È stato altresì sottolineato come lo stato di alterazione del conducente dell'auto non debba essere necessariamente accertato attraverso l'espletamento di una specifica analisi medica, ben potendo il giudice desumerla dagli accertamenti biologici dimostrativi dell'avvenuta precedente assunzione dello stupefacente, unitamente all'apprezzamento delle deposizioni raccolte e del contesto in cui il fatto si è verificato (Cass., Sez. 4, n. 48004/2009, Rv. 245798).
Or dunque, sebbene questa corte di legittimità abbia affermato che ai fini della configurabilità della contravvenzione di guida sotto l'influenza di sostanze stupefacenti, è necessario che lo stato di alterazione del conducente dell'auto venga accertato nei modi previsti dal comma 2 dello stesso articolo, attraverso un esame tecnico su campioni di liquidi biologici, escludendo la rilevanza dei soli elementi sintomatici esterni (Cass., Sez. 4, n. 14803/2006, Rv. 234032), la stessa non ha ritenuto indispensabile l'espletamento di una specifica analisi medica per affermare la sussistenza dell'alterazione, ben potendo il giudice desumerla dagli accertamenti biologici, unitamente alle deposizioni raccolte e dal contesto in cui il fatto si è verificato. Ciò in perfetta assonanza con le argomentazioni svolte dalla Corte Costituzionale, la quale affrontando il tema della legittimità dell'art. 187 C.d.S. ha affermato trovarsi "in presenza di una fattispecie che risulta integrata dalla concorrenza dei due elementi, l'uno obiettivamente rilevabile dagli agenti di polizia giudiziaria (lo stato di alterazione), e per il quale possono valere indici sintomatici, l'altro, consistente nell'accertamento della presenza, nei liquidi fisiologici del conducente, di tracce di sostanze stupefacenti o psicotrope, a prescindere dalla quantità delle stesse, essendo rilevante non il dato quantitativo, ma gli effetti che l'assunzione di quelle sostanze può provocare in concreto nei singoli soggetti" (C. Cost., ord. n. 277/2004)" (Cass., Sez. 4, n. 48004/2009, Rv. 245798, cit).

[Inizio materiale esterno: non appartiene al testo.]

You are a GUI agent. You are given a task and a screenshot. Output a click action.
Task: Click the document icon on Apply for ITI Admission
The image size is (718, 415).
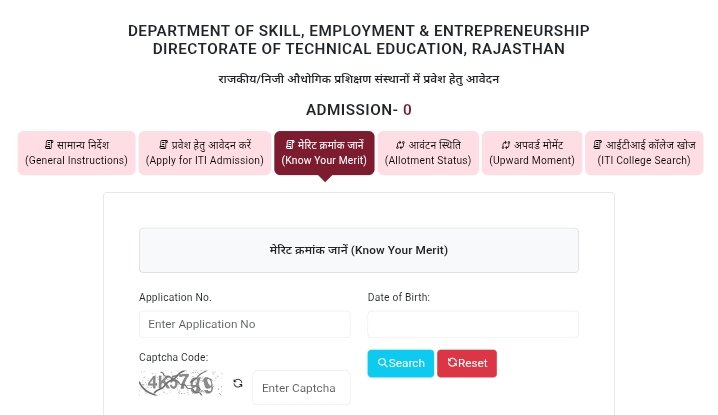click(x=163, y=145)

Sulla base delle considerazioni che precedono, deve pertanto ritenersi che avendo il P. comunque accettato di sottoporsi al prelievo ematico (in conferente appare pertanto il rilievo della Corte territoriale circa il carattere meno invasivo dell'esame delle urine) ed essendo questo pienamente sufficiente, ai fini dell'accertamento dell'assunzione di sostanze stupefacenti, non si rendeva indispensabile il compimento di un'analisi su due diversi liquidi biologici dell'imputato, come sostanzialmente ritenuto dalla Corte territoriale, deve escludersi la sussistenza del ritenuto rifiuto.
5. Ne consegue che la sentenza impugnata va annullata senza rinvio limitatamente al capo b) perché il fatto non sussiste. Ai sensi dell'art. 620 c.p.p. può procedersi alla eliminazione della pena principale di mesi due di arresto e di Euro 1000,00 di ammenda, nonché della sanzione amministrativa accessoria della sospensione della patente di guida per un anno.

P.Q.M.

annulla senza rinvio la sentenza impugnata limitatamente al reato di cui al capo b) perché il fatto non sussiste ed elimina la pena principale di mesi due di arresto e di Euro 1000,00 di ammenda, nonché la sanzione amministrativa accessoria della sospensione della patente di guida per un anno; rigetta nel resto il ricorso.